March 28, 2016 9:40 AM EDT

The are significant misconceptions about the impact of Autonomously Driving Vehicles and on-Demand Mobility on vehicle ownership and auto demand, according to a team of analysts at Deutsche Bank. In the view of analyst Rod Lache, Auto Sales are more likely to increase than decrease, even as the population of vehicles declines.

"On-demand mobility services such as Uber and Lyft have tremendous potential for growth, but they will not replace private ownership everywhere," the analyst explained. "Our analysis suggests that these will be practical and financially attractive in the densest sub-sections of the top 20 MSAs (13.2MM households owning 15.5MM vehicles). Within these regions up to 61% of households may find it financially attractive to switch to On-Demand Mobility. Ultimately, we believe that network owned autonomous vehicles (e.g. operated by Uber, Lyft, Maven, Google, FordPass) may ultimately reduce the U.S. Parc by 7MM vehicles. Autonomous privately owned vehicles could further reduce the Parc by an additional 18.5MM."

"Our analysis suggests that Autonomous Driving and On-Demand Mobility will result in more miles driven. This should lead to increased annual vehicle scrappage (life expectancy is dependent on miles driven). Annual sales will likely increase and the Auto Industry will likely become somewhat less cyclical. Moreover, we see more upside vs. downside risk for U.S. mass market OEMs. They are not profitable in the segments that are most likely to be disrupted. And they have potential to generate significant recurring earnings streams from mobility services (every 1% of NA volume shifted to this market could contribute $1.4-$1.7bn to earnings)," continued the analyst.

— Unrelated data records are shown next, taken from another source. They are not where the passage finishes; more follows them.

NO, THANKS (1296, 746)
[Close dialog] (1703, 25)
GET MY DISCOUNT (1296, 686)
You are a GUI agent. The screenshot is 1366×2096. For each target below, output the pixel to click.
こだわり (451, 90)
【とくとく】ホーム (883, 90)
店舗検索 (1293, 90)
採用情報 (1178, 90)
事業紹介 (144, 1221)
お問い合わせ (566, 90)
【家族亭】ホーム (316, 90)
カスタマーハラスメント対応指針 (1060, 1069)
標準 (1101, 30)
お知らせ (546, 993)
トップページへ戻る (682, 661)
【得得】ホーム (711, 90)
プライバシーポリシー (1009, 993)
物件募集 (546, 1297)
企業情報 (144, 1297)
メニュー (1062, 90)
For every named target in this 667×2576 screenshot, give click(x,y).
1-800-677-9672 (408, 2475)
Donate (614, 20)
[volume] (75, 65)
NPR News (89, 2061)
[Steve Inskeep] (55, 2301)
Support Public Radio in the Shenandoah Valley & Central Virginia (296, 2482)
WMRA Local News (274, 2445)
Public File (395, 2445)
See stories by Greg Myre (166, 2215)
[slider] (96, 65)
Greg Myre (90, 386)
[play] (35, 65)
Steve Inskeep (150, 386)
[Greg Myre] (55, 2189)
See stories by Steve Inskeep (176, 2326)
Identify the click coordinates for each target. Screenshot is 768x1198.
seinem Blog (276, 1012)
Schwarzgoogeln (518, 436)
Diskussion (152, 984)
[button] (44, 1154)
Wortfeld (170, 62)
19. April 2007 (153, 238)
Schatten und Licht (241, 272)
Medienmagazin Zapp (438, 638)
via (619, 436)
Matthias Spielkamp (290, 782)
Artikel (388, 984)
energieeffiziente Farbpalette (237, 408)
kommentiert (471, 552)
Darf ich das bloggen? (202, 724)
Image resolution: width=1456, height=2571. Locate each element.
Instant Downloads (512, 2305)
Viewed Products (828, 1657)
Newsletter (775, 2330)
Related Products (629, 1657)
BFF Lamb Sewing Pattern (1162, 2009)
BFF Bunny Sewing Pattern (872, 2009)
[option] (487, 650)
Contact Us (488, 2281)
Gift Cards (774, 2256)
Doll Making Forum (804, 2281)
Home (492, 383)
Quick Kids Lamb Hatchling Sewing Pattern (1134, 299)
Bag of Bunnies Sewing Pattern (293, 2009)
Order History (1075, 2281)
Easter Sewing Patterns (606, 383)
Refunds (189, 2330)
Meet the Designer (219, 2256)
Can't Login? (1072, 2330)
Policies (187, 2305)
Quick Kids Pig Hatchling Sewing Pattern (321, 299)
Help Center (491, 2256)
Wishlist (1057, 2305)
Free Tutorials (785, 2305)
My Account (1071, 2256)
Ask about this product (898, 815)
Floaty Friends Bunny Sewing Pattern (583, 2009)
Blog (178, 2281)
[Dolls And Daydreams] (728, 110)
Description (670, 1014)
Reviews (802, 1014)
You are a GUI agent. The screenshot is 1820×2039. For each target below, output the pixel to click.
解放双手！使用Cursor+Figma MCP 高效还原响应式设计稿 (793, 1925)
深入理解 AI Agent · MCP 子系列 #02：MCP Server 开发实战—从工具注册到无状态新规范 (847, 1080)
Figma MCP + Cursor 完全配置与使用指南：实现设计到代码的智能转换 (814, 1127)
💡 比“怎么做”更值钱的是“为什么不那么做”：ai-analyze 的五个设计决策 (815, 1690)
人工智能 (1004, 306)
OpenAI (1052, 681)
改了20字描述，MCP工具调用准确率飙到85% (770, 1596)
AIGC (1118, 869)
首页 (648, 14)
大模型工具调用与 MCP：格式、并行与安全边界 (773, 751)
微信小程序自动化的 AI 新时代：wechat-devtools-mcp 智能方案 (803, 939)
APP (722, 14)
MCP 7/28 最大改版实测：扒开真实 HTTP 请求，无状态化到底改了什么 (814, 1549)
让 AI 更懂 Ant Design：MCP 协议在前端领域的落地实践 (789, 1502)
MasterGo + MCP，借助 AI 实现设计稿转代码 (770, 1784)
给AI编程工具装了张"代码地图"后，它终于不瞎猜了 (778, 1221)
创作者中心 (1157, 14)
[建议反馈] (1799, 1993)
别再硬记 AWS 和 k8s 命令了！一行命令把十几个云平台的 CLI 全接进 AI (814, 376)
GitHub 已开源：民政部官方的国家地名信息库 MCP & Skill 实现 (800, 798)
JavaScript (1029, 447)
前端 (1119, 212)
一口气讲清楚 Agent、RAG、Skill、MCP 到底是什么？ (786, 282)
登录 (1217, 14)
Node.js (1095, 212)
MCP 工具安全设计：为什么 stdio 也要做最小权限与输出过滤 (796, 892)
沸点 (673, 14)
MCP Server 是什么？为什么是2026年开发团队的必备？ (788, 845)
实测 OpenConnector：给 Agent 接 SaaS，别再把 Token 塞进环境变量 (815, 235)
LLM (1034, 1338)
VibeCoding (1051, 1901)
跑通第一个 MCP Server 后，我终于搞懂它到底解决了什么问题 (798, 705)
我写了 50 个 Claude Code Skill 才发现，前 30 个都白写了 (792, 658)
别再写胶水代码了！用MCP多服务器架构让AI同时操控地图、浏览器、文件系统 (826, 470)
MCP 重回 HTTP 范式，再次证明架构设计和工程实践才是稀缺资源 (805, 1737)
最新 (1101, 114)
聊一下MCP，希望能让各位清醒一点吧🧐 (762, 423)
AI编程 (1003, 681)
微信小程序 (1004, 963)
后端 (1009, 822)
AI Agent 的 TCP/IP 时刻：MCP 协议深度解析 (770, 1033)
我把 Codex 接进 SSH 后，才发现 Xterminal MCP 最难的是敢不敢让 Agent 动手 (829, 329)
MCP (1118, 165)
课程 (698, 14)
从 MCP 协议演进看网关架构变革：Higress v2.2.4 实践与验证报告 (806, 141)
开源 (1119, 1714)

Discussing impact on suppliers and semi companies, Lache said ,"McKinsey recently estimated that by 2030, approximately 50% of all vehicles sold globally will have semi-autonomous driving capability and 15% will be Fully Autonomous. We believe that most of the remaining 35% will have significant active safety content (i.e. autonomous braking). Based on these forecasts, we believe that the market for Automation alone (hardware and software) could climb to $120bn sometime between 2025 and 2030. We also expect this phenomenon to increase demand for Vehicle Electrification. We believe suppliers best positioned to take advantage of this opportunity include Mobileye, Delphi, Continental, Autoliv, and Denso. Semiconductor content per vehicle could expand up to $1k (~$400 from ADAS alone) vs. $350 today, making for a 15-year Automotive semiconductor CAGR of +6% (roughly half from ADAS). Top picks in global semiconductors to play this theme include Buy-rated Infineon, Maxim Integrated, and NXP."